La textura del tiempo, Vladimir, es rala,
una usura del instante y de sufrir cuando apela
a no sé qué: nunca volver es lo mismo
que
irse
para adelante. Me tocaste, ¿te toqué?
¿Compartimos un abismo? Dame, diste,
dí, diré: las facetas del diamante
son,
no sé,
mejor hablame y te creo. Así como quien reza
sin un deseo de asceta: todo poema es de amor,
toda guerra es interior, toda palabra
está presa.
***
La imaginación, decía, plantea más problemas que la memoria,
que podría ir desde Sófocles a Auschwitz, sobrevivir a su historia
y no decir palabra. Pero la imaginación no tiene tema sino la varia
materia de la noria personal: no se memoriza una araña,
se la sueña o se la ve en la hebra. Yo trabajo con sobras
y con saña. Por ejemplo, ahora te recuerdo y cobro valor,
pero es la imaginación quien hace que te ame, porque obras, dicen
es amor, o porque siempre me trajo lo que atormenta. Atormentar,
en cambio, debe ser terrible exigencia a la atención, si se pretende
ser buen atormentador. En esencia, hay que decir lo inasible:
hasta dónde se puede sufrir, y detenerse antes. En el ojo de la aguja
el camello no se enhebra, pero si uno lo concibe con el ojo de la mente,
el camello lo atraviesa, cose, borda, incluso vuela y luego vuelve a su sitio
de realidad: ante el pesebre, en el circo, el zoológico o Arabia,
siempre rodeado de arena. Arena es lo que sobra, la verdad,
de constante en este juego que no deja ir y volver si la tensión se hace corta
o agobiante o cuando apena. La tensión, yo me creo, es totalmente arterial
si nos importa: cuando nos hierve una idea una imagen se dibuja
donde el cuerpo bulle y gorgotea: lo veo en la sangre y acción de toda
la voluntad: riñones, corazón y otras vísceras, tendones, uñas, secreciones
y narices que aletean. Falta el aire, se desea lo que no hay; la imaginación,
complicada en el proceso, se caldea. Va a arrancar –como gata ronronea—,
y de cuajo, la raíz de este problema: su lema es crear otro, otra
dificultad y embeleso. Lento, el recurso de la lógica empieza su goteo,
su imbécil filtración en el deseo, pero el cuerpo frágil se resiste,
es más fuerte. Quiero tenerte, y me exige. ¡Bravo por el ojo de la mente,
que detrás de la emoción está presente, y expreso!

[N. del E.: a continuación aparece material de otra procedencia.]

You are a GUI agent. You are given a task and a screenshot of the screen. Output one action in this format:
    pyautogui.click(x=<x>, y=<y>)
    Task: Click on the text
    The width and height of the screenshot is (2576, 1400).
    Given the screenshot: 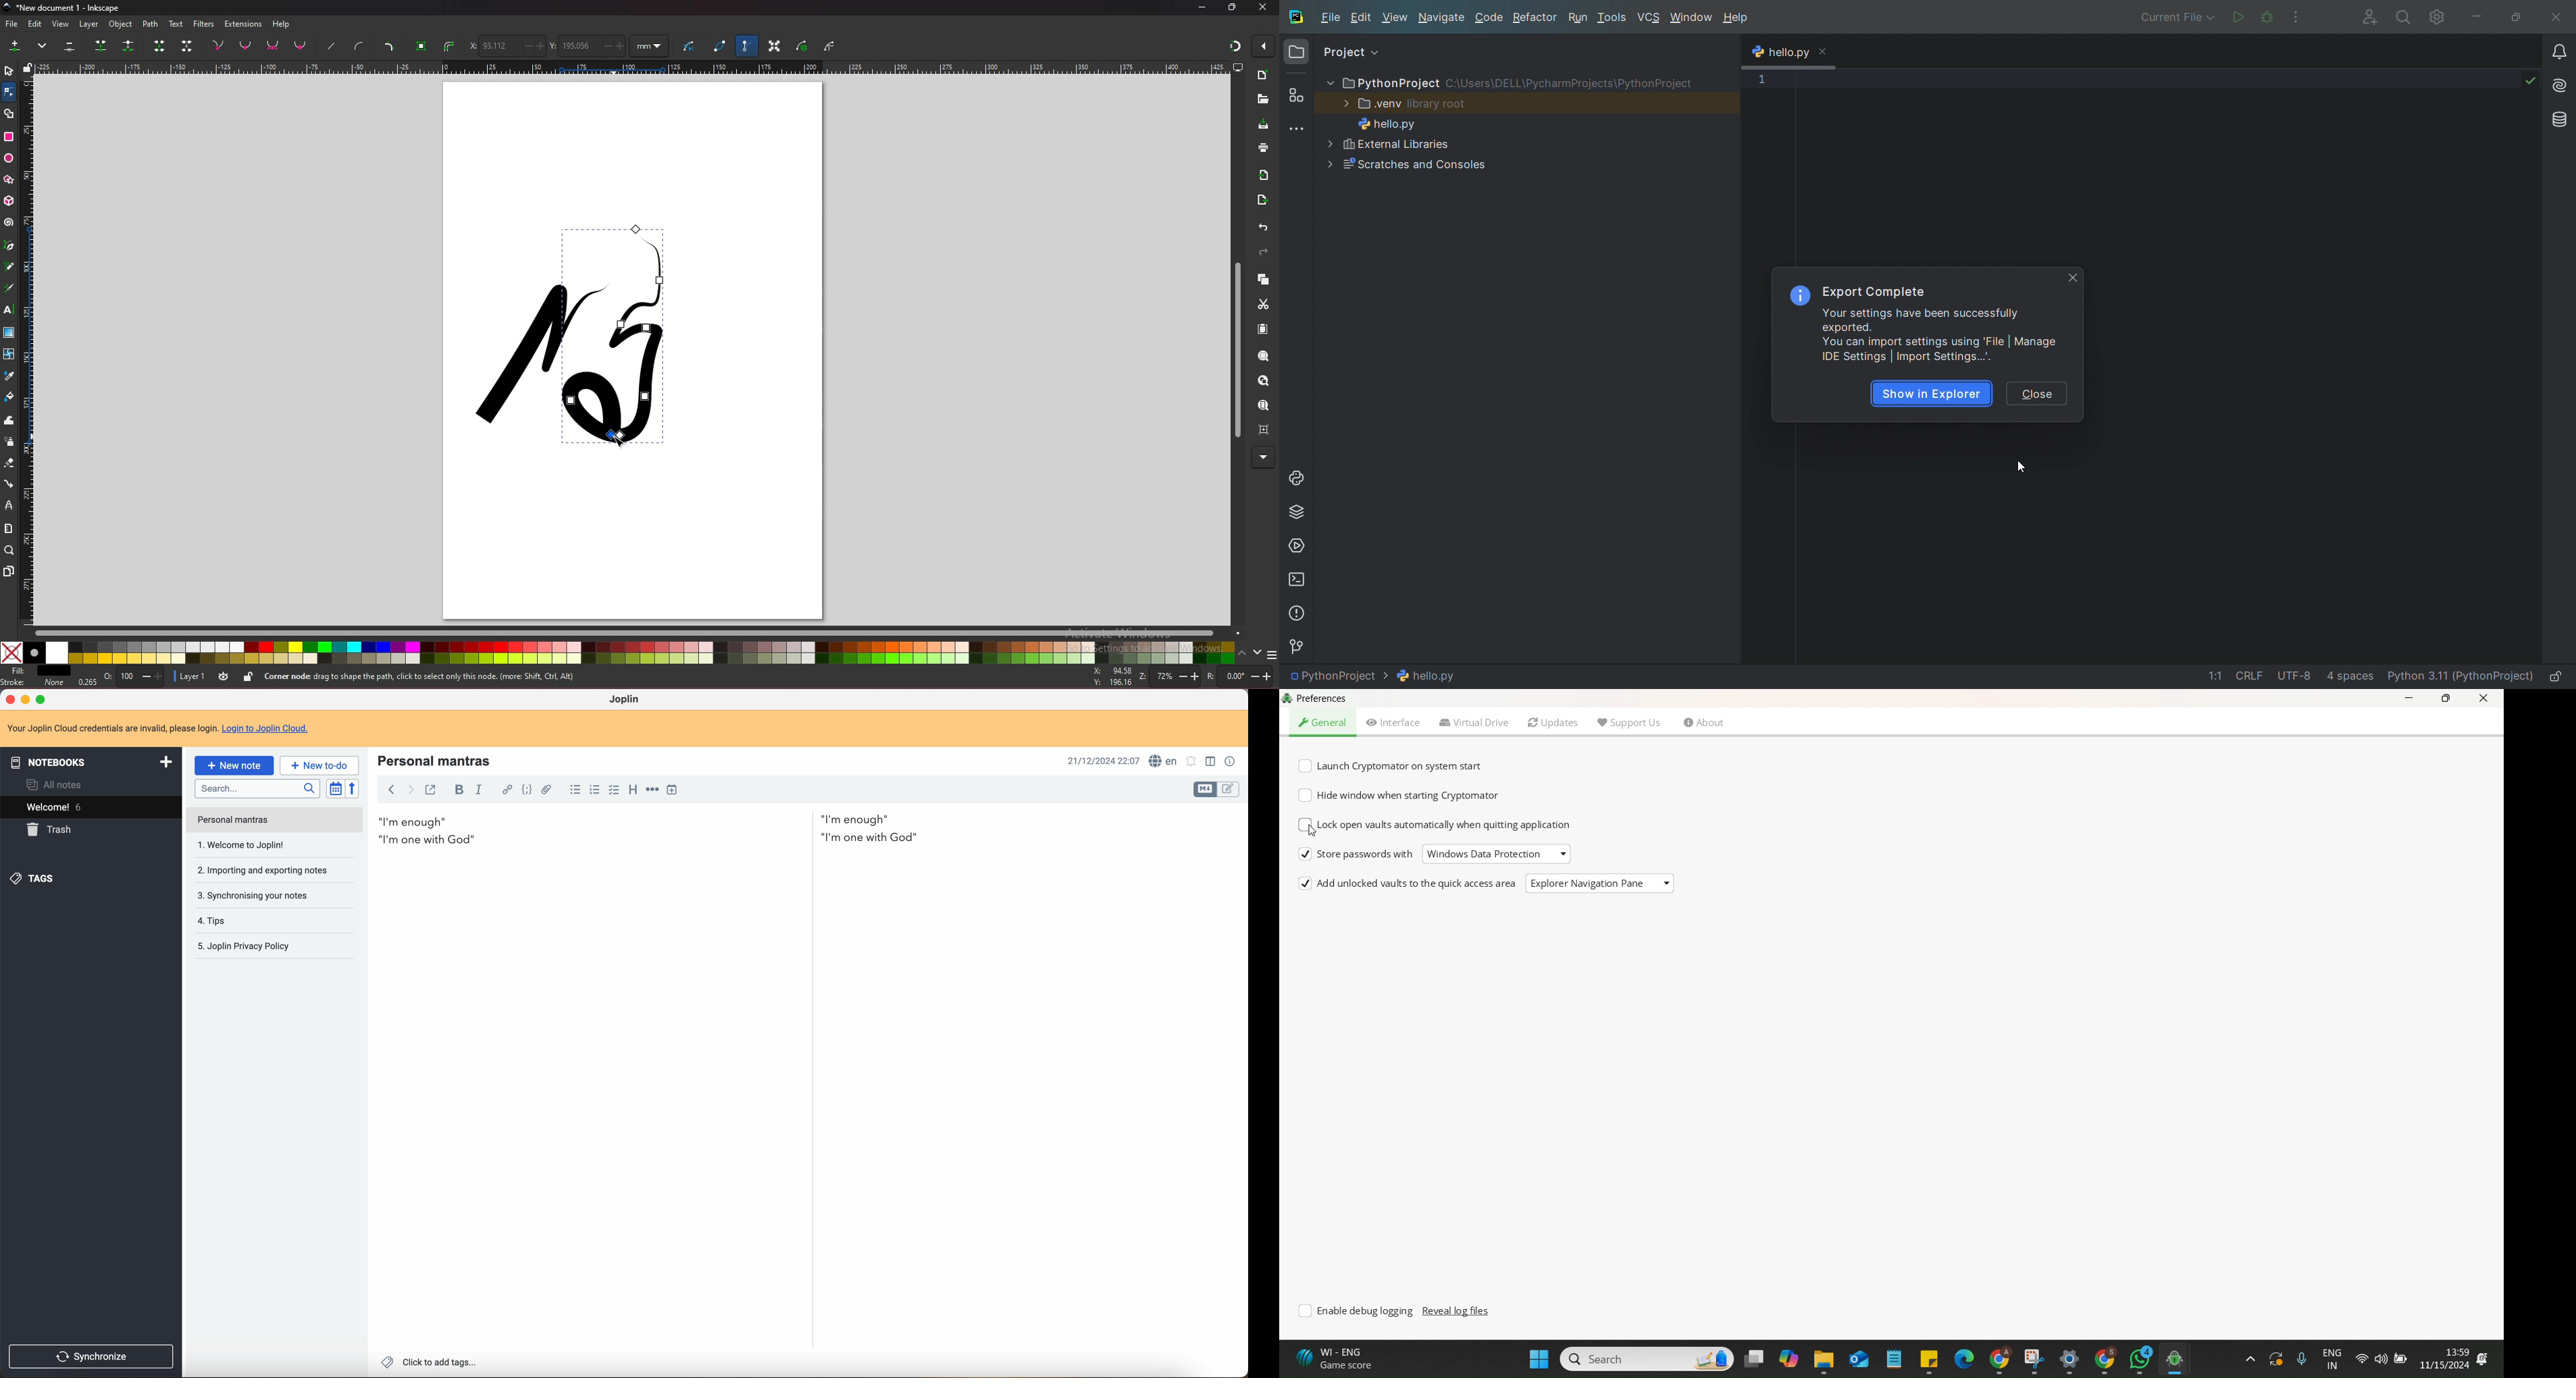 What is the action you would take?
    pyautogui.click(x=9, y=309)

Mirta Rosenberg nació en Rosario en 1951. Actualmente reside en Buenos Aires. Publicó los libros de poesía Pasajes (1984), Madam (1988), Teoría sentimental (1994) y El Arte de Perder (1998). Forma parte del Consejo de Dirección del Diario de Poesía desde su formación. Además es traductora, y como tal editó, junto a Daniel Samoilovich, Poemas de Katherine Mansfield (1996) y Enrique IV de Shakespeare (2000), también junto a Daniel Samoilovich.